Worth, who resigned as minister of internal affairs Wednesday hours before police confirmed they were investigating the woman’s complaint, insists he has committed no offence.

“There has been a rush to judgement, on the basis of rumour and speculation, which has been damaging to my political career and hurtful for my family and friends,” he said, in a statement released Thursday by a public relations company.

The Herald said its reporter met the businesswoman, who is in her 40s and has New Zealand citizenship, on Thursday, but she was too distressed to discuss the incident. The report was based on an account of it relayed to the reporter by a friend who helped the woman go to the police about two weeks ago.

Parliament was told Thursday that another woman, a married ethnic Indian with two children, had received a series of “vulgar and sexually explicit” telephone calls from Worth, who offered her a job in his office.

In a statement read by Phil Goff, leader of the opposition Labour Party, that woman said that after meeting Worth for the first time in November, he had sent her about 40 text messages, some ending with “xxx” and made more than 60 telephone calls offering her jobs.
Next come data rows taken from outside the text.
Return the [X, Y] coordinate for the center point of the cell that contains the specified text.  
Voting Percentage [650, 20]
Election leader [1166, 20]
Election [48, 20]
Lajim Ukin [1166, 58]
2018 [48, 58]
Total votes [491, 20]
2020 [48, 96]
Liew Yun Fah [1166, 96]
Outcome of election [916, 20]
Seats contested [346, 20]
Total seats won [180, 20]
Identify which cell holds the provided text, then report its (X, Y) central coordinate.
“Several of the phone calls made by Dr Worth to me were vulgar, sexually explicit, and I believe were made when he was drunk,” she said. “On one occasion, he asked me if I prayed for something to happen to my husband so we could be together.”
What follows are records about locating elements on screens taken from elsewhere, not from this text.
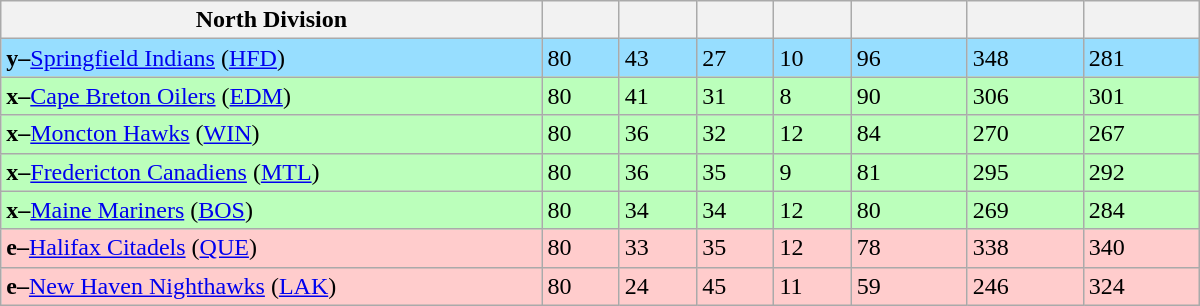
x–Fredericton Canadiens (MTL) (272, 172)
e–Halifax Citadels (QUE) (272, 248)
281 (1141, 58)
90 (909, 96)
338 (1025, 248)
78 (909, 248)
e–New Haven Nighthawks (LAK) (272, 286)
306 (1025, 96)
32 (736, 134)
84 (909, 134)
31 (736, 96)
292 (1141, 172)
284 (1141, 210)
24 (658, 286)
81 (909, 172)
8 (812, 96)
295 (1025, 172)
x–Moncton Hawks (WIN) (272, 134)
340 (1141, 248)
270 (1025, 134)
59 (909, 286)
x–Maine Mariners (BOS) (272, 210)
267 (1141, 134)
33 (658, 248)
41 (658, 96)
348 (1025, 58)
x–Cape Breton Oilers (EDM) (272, 96)
246 (1025, 286)
27 (736, 58)
96 (909, 58)
North Division (272, 20)
269 (1025, 210)
10 (812, 58)
324 (1141, 286)
y–Springfield Indians (HFD) (272, 58)
301 (1141, 96)
43 (658, 58)
45 (736, 286)
11 (812, 286)
9 (812, 172)
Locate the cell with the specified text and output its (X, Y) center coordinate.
Goff revealed that he told Prime Minister John Key a month ago about the woman’s experiences with the minister after she had complained to him.

Goff said Key should have acted sooner but the Prime Minister said Worth categorically denied the accusations when they were put to him and said he would sign an affidavit to that effect.

Key told Radio New Zealand Friday that he was prepared to meet the woman face-to-face to hear her story, which if confirmed could lead to Worth being expelled from the ruling National Party.